Action item
Skipping all pictures, please restate word for word the lines from the one that contains "The height and width of the screenshot is (472, 459)." through the last line of the entries.

(Data records)
_ _ _ _ _

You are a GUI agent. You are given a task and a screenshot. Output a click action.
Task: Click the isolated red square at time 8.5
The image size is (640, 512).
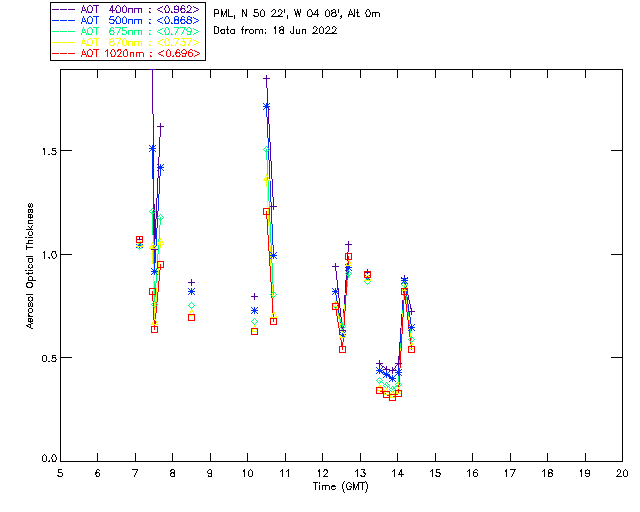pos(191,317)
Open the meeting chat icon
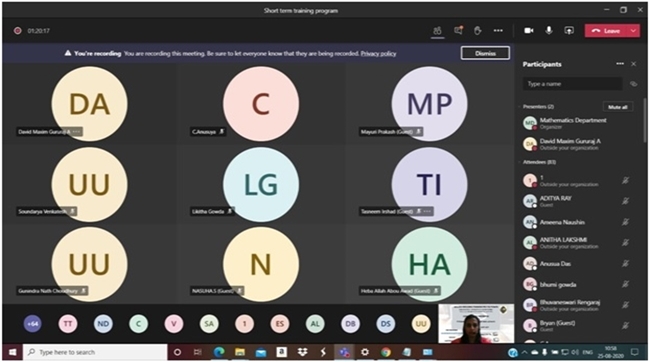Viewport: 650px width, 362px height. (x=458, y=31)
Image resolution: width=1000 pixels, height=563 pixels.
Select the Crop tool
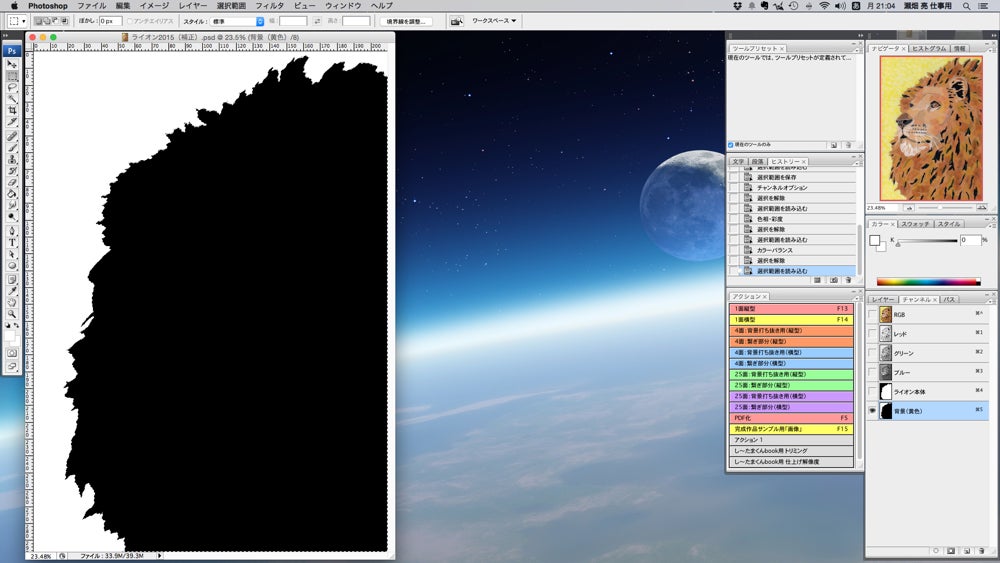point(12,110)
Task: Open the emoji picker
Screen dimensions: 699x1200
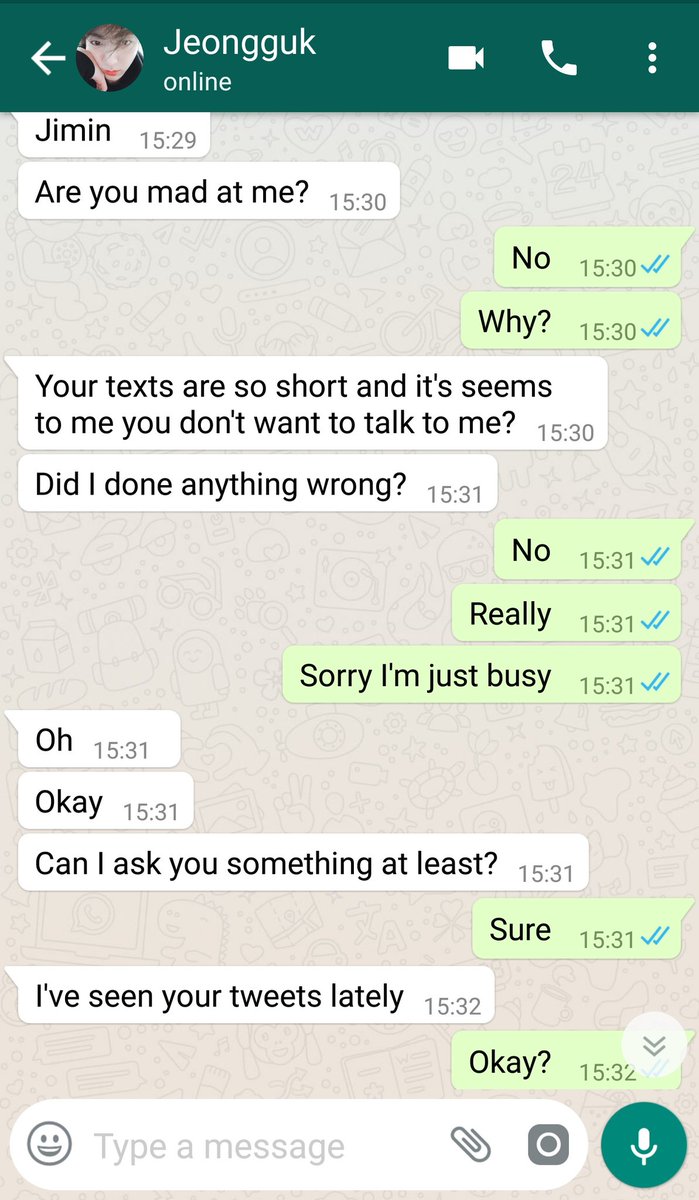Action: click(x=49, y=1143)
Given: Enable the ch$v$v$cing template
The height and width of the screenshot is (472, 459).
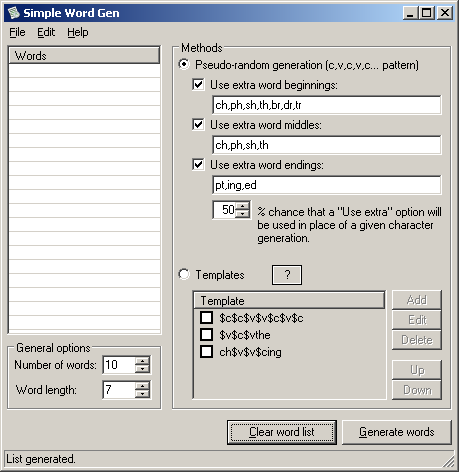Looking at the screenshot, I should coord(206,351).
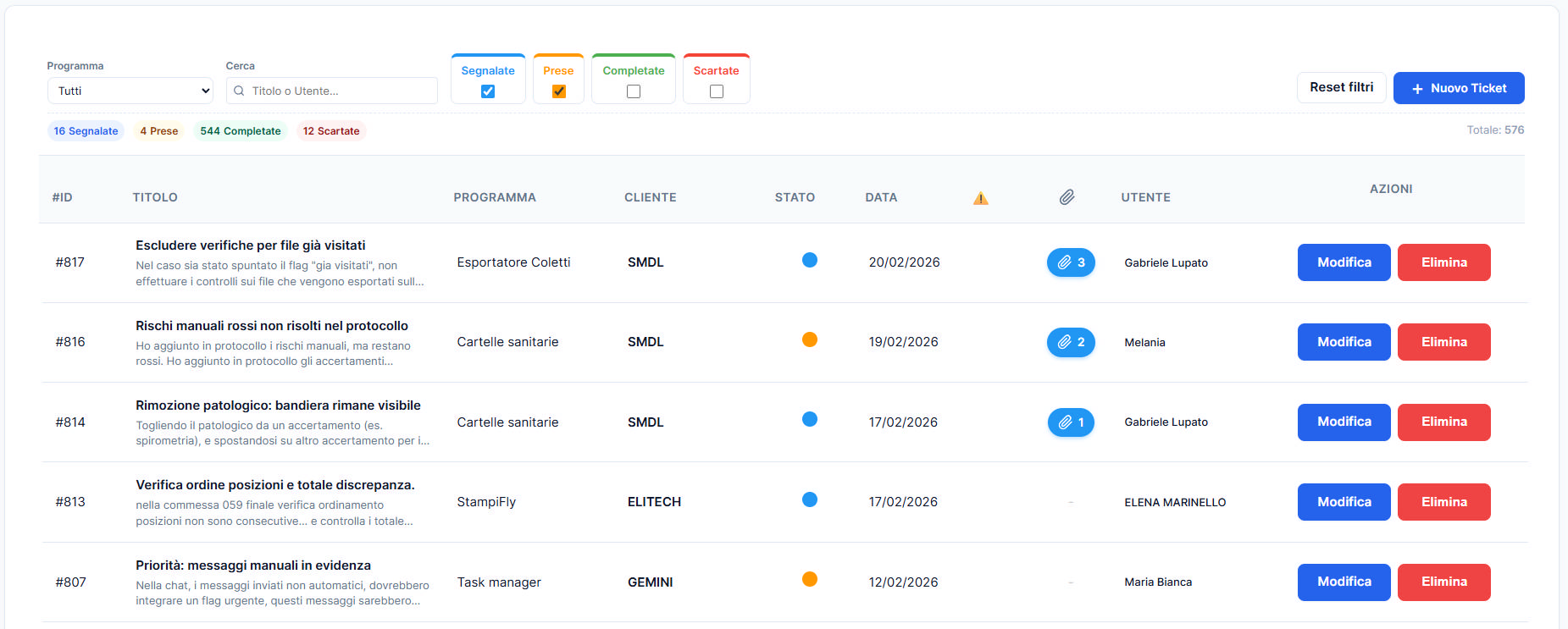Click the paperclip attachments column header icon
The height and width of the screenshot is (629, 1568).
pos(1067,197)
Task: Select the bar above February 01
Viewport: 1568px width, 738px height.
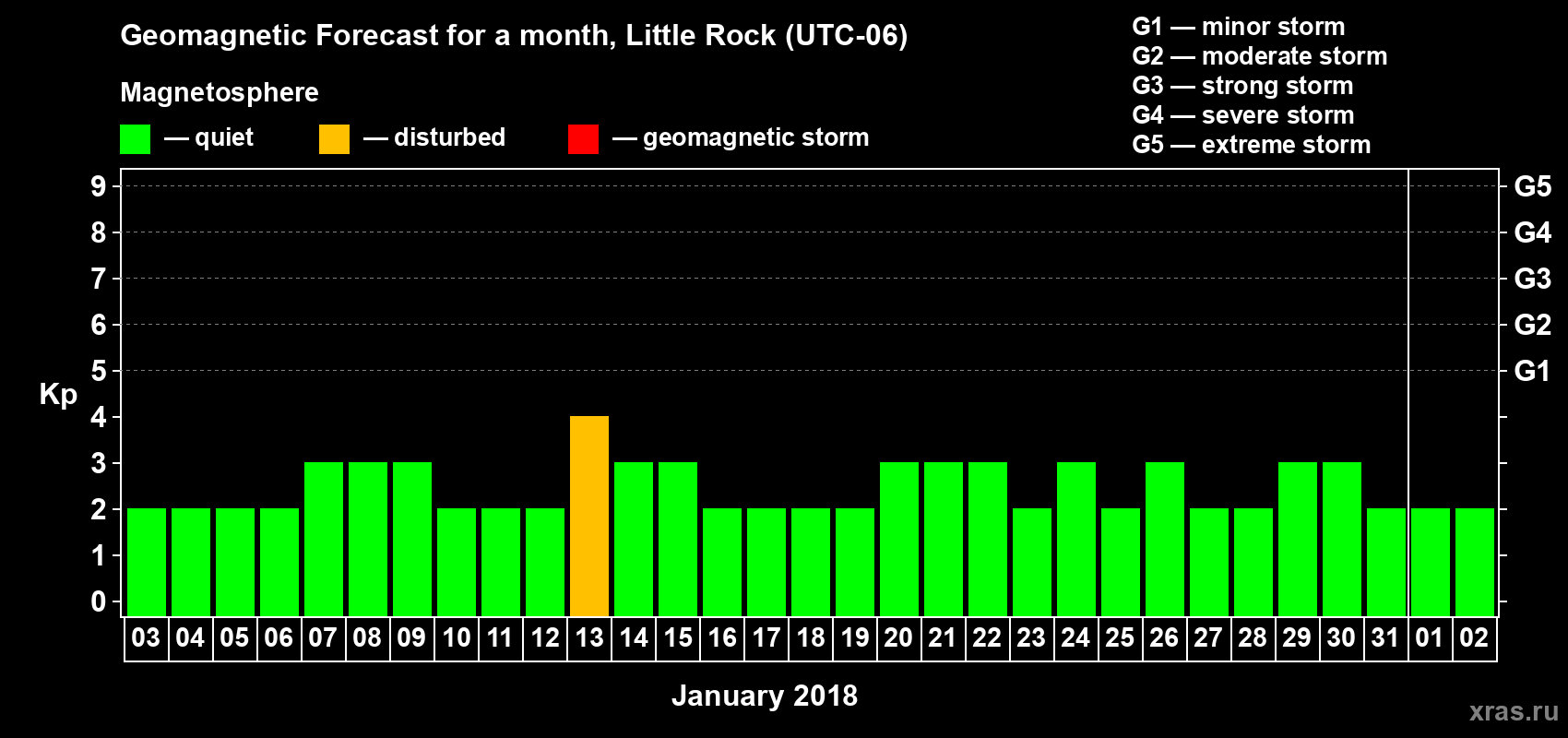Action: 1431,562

_ _ _ _ _

Reply
The height and width of the screenshot is (472, 459).
Looking at the screenshot, I should coord(206,351).
Click the paperclip attachments column header icon
The height and width of the screenshot is (629, 1568).
pos(1067,197)
Task: Select the bar above February 01
Viewport: 1568px width, 738px height.
Action: 1431,562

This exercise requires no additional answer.